Dynamics of periodic fractional discrete NLS in the continuum limit
Brian Choi
TL;DR
This work establishes a rigorous link between the fractional discrete NLS on a periodic lattice and its continuum counterpart by proving convergence to the fractional NLS as the mesh size vanishes, using discrete Strichartz estimates to control the error in $L^2(\mathbb{T})$ for low-regularity data. It provides a sharp convergence rate $O\big(h^{\frac{\alpha}{2+\alpha}}\big)$ in the energy space and shows that this rate is optimal, revealing the subtle dispersive effects introduced by the lattice and the nonlocal operator.
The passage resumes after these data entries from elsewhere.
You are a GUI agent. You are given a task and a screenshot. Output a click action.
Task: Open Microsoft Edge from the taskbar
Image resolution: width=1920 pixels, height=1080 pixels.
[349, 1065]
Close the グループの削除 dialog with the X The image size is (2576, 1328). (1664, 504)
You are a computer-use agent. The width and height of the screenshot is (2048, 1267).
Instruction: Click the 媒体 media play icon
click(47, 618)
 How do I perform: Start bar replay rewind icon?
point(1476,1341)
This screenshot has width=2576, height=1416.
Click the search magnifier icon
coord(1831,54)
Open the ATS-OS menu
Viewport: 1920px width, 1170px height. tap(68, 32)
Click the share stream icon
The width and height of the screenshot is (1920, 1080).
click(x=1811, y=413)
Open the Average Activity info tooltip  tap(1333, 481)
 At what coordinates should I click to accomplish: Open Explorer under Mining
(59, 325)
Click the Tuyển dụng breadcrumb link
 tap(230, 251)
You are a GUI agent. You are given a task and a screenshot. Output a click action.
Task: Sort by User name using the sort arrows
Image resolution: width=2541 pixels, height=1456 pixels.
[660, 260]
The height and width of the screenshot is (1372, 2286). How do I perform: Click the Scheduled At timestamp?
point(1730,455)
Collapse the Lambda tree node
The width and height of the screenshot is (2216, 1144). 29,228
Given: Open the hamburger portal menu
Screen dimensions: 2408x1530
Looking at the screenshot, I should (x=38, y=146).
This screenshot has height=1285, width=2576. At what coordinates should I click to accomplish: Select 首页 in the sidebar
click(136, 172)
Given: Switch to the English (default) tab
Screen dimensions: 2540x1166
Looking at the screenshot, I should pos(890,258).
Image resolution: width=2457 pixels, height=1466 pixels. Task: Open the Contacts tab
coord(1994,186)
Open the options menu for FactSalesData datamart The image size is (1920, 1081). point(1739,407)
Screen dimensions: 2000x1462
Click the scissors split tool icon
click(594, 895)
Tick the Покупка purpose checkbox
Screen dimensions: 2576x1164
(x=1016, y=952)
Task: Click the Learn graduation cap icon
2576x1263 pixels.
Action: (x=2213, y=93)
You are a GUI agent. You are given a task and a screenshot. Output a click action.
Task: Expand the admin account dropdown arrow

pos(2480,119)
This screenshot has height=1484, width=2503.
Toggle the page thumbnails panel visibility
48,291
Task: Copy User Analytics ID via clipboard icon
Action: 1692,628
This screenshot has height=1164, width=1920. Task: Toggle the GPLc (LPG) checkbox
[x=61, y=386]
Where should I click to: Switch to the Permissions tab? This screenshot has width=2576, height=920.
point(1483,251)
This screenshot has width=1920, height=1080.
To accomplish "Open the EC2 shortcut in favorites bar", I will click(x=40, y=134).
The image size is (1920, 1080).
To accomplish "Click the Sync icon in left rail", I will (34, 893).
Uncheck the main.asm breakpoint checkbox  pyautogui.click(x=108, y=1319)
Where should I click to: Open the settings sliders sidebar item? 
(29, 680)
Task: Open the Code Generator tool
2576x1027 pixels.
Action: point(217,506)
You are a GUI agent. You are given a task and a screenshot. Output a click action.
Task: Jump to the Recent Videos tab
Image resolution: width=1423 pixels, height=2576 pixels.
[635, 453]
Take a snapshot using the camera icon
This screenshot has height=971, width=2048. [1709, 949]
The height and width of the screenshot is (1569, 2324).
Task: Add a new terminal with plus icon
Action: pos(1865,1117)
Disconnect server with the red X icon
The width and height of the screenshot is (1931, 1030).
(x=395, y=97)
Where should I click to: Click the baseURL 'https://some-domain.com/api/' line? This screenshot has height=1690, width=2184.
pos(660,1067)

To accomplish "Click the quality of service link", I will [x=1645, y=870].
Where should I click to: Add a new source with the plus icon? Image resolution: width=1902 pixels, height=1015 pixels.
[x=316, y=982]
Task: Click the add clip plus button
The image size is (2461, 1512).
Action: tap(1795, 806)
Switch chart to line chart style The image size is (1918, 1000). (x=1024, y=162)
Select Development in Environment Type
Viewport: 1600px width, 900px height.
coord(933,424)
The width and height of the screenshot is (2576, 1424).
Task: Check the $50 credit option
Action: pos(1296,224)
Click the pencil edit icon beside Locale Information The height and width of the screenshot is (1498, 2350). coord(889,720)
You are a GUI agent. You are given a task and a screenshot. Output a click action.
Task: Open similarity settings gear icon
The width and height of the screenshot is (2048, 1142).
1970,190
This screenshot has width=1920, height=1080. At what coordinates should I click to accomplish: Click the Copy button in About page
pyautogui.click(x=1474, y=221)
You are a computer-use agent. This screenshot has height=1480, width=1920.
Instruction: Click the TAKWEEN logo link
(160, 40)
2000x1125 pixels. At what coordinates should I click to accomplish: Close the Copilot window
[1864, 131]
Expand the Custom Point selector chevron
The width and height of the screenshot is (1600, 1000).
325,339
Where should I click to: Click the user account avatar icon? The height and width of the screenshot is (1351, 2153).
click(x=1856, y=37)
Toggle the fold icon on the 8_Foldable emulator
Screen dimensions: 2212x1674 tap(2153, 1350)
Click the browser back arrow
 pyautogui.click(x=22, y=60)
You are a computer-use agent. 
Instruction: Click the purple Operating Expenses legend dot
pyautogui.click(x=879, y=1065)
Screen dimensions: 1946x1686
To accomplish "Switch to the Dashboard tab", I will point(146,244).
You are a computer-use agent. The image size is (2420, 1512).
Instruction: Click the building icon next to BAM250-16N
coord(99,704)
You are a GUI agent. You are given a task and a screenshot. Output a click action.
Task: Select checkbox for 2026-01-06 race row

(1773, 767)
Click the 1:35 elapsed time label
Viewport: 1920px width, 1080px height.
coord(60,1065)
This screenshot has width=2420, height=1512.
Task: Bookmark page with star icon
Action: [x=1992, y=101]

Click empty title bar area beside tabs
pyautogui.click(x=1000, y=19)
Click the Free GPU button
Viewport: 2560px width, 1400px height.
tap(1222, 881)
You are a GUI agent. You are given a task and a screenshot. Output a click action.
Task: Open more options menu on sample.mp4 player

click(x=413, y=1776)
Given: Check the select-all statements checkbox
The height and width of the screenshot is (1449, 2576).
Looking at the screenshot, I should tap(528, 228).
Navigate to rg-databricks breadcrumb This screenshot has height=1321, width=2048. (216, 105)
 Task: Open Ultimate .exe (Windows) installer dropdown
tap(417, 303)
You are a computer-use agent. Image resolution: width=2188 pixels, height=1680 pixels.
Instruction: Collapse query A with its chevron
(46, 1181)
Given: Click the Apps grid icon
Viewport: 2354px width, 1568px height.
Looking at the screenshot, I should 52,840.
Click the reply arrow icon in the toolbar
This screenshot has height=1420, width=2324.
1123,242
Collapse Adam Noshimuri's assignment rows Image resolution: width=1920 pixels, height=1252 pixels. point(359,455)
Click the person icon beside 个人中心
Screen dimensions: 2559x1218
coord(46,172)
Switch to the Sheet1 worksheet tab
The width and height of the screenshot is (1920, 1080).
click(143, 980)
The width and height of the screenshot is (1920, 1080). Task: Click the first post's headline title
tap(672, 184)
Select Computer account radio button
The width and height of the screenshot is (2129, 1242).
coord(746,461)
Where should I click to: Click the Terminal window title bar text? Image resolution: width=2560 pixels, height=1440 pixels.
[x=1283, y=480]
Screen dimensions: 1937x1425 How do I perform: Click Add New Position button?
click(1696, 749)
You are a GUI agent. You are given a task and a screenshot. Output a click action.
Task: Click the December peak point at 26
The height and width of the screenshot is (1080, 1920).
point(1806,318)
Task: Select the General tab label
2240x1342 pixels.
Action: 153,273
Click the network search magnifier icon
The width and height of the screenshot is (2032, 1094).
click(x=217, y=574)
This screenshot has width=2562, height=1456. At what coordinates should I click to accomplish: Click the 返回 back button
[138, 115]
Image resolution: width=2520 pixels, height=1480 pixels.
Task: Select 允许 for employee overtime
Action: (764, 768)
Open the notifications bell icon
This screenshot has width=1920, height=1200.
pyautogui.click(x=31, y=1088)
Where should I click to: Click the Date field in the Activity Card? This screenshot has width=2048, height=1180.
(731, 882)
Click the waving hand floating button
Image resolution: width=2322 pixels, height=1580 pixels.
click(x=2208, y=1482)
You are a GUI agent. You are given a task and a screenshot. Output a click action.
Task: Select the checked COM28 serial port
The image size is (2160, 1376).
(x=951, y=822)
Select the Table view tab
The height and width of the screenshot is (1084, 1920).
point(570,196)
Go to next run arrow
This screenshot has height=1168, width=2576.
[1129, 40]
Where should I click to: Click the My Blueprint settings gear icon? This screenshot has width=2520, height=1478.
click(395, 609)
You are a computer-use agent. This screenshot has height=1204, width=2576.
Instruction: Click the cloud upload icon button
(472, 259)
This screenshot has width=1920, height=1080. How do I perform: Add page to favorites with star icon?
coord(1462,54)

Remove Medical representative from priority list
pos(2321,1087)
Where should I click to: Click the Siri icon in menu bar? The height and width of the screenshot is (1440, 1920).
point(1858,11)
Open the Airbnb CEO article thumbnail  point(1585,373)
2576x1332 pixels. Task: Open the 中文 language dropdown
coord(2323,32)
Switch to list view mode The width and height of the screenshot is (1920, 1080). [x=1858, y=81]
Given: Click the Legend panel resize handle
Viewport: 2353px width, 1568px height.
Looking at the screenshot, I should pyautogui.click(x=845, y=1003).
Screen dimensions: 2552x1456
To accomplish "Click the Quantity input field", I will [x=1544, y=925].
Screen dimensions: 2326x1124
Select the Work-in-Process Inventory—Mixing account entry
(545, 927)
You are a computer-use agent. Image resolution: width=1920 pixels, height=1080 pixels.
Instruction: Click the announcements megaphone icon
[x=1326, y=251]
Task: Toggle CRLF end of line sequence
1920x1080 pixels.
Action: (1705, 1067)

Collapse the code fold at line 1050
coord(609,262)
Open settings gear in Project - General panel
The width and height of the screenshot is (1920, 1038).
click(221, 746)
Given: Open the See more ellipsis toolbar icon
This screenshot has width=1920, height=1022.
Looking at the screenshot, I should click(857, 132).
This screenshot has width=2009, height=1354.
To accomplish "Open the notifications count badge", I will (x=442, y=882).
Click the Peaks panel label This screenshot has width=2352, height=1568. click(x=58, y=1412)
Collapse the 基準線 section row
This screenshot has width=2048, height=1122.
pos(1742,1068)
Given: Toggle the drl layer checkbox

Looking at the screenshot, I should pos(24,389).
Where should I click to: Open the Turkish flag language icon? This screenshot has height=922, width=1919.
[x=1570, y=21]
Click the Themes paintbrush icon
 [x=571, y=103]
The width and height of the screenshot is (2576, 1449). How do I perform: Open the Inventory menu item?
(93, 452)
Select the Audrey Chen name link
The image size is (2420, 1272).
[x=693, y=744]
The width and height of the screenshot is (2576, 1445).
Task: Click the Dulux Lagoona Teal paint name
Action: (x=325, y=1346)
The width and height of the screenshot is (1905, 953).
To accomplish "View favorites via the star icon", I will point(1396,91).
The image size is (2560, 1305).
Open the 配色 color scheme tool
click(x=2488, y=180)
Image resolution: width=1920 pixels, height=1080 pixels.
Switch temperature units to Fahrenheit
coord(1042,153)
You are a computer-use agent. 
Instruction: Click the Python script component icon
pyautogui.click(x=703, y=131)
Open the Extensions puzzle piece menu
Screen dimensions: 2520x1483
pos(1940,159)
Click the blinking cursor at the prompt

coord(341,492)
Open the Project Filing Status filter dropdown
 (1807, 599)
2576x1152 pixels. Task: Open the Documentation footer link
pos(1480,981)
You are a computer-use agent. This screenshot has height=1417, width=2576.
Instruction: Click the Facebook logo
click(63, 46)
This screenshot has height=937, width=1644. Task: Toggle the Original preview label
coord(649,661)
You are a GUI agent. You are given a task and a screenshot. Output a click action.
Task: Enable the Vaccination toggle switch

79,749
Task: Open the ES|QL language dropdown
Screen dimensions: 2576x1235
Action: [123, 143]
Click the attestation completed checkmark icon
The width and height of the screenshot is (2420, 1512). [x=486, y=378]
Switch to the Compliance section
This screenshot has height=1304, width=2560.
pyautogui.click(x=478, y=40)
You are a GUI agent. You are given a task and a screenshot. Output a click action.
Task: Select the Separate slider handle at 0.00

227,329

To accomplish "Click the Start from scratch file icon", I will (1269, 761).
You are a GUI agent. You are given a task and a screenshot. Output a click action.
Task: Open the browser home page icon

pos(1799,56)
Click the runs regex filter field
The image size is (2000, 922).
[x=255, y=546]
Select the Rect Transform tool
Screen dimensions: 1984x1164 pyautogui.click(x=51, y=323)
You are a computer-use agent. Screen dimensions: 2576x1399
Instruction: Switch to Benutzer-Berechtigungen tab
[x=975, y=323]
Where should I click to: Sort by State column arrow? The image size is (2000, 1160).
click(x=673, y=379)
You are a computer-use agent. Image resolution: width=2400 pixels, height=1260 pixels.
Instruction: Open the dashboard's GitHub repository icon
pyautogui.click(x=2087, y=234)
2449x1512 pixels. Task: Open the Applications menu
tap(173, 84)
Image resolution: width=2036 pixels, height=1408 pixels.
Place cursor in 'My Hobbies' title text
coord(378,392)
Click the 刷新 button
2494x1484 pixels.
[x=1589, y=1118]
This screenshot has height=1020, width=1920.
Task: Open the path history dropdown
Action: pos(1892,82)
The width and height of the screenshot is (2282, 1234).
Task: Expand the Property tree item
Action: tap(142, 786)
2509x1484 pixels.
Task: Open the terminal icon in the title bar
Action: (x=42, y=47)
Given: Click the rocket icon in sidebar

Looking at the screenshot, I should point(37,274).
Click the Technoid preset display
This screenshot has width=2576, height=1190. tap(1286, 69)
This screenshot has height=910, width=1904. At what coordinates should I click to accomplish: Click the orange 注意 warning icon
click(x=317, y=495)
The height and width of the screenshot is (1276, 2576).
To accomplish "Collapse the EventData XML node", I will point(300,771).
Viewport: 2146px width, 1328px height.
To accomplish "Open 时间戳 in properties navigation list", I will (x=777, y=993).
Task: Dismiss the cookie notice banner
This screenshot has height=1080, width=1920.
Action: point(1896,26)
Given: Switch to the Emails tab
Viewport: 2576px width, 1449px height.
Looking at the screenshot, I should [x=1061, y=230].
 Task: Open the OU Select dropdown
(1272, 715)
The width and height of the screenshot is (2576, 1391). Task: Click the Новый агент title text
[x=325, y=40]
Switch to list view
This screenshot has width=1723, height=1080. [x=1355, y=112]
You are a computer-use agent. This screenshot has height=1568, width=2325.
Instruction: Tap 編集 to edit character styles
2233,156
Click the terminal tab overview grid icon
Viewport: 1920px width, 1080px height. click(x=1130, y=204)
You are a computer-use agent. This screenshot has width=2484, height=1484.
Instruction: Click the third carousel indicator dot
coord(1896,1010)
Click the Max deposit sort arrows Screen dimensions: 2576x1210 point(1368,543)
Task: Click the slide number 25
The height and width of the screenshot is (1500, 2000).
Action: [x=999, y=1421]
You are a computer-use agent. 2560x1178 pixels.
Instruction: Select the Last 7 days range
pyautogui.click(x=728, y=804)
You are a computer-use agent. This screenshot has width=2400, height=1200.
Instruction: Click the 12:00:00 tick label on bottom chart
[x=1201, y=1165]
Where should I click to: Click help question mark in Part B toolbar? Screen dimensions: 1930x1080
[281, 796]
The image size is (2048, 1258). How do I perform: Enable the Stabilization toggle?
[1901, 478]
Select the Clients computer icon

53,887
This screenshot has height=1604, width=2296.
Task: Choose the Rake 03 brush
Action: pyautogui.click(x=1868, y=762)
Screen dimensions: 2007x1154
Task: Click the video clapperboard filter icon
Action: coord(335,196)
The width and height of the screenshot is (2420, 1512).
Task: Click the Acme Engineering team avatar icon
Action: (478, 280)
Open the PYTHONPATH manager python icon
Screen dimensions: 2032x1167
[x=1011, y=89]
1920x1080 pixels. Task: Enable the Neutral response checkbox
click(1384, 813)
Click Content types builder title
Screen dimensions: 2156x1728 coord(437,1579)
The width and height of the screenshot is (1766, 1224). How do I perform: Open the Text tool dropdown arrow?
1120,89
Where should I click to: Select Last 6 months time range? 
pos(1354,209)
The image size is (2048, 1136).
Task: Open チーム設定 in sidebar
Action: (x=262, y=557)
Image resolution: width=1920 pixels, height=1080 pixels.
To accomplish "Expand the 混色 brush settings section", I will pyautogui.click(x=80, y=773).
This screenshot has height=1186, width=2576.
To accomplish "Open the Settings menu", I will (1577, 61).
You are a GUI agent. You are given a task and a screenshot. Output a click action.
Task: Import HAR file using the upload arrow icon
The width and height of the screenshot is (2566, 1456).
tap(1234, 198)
In parallel, the paper analyzes modulational instability of CW solutions, deriving explicit gain spectra that depend on the Lévy index $\alpha$, amplitude $A$, and lattice spacing $h$, and demonstrates transitions toward more complex dynamics as $\alpha$ decreases. Overall, the results illuminate how nonlocal long-range coupling and discreteness interact to shape continuum limits and nonlinear wave stability in fractional lattice systems, with implications for numerical discretizations and dispersive dynamics on periodic domains.
Abstract
The fractional discrete nonlinear Schrödinger equation (fDNLS) is studied on a periodic lattice from the analytic and dynamic perspective by varying the mesh size $h>0$ and the nonlocal Lévy index $α\in (0,2]$. We show that the discrete system converges to the fractional NLS as $h \rightarrow 0$ below the energy space by directly estimating the difference between the discrete and continuum solutions in $L^2(\mathbb{T})$ using the discrete periodic Strichartz estimates. The sharp convergence rate via the finite difference method (FDM) is shown to be $O(h^{\fracα{2+α}})$ in the energy space. To further illustrate the convergent behavior of fDNLS, we survey various dynamical behaviors of the continuous wave (CW) solutions in the context of modulational instability, emphasizing the interplay between linear dispersion (or lattice diffraction), characterized by the nonlocal lattice coupling, and nonlinearity. In particular, the transition as $h \rightarrow 0$ from the linear dependence of maximum gain $Ω_m$ on the amplitude $A$ of CW solutions to the quadratic dependence is shown analytically and numerically.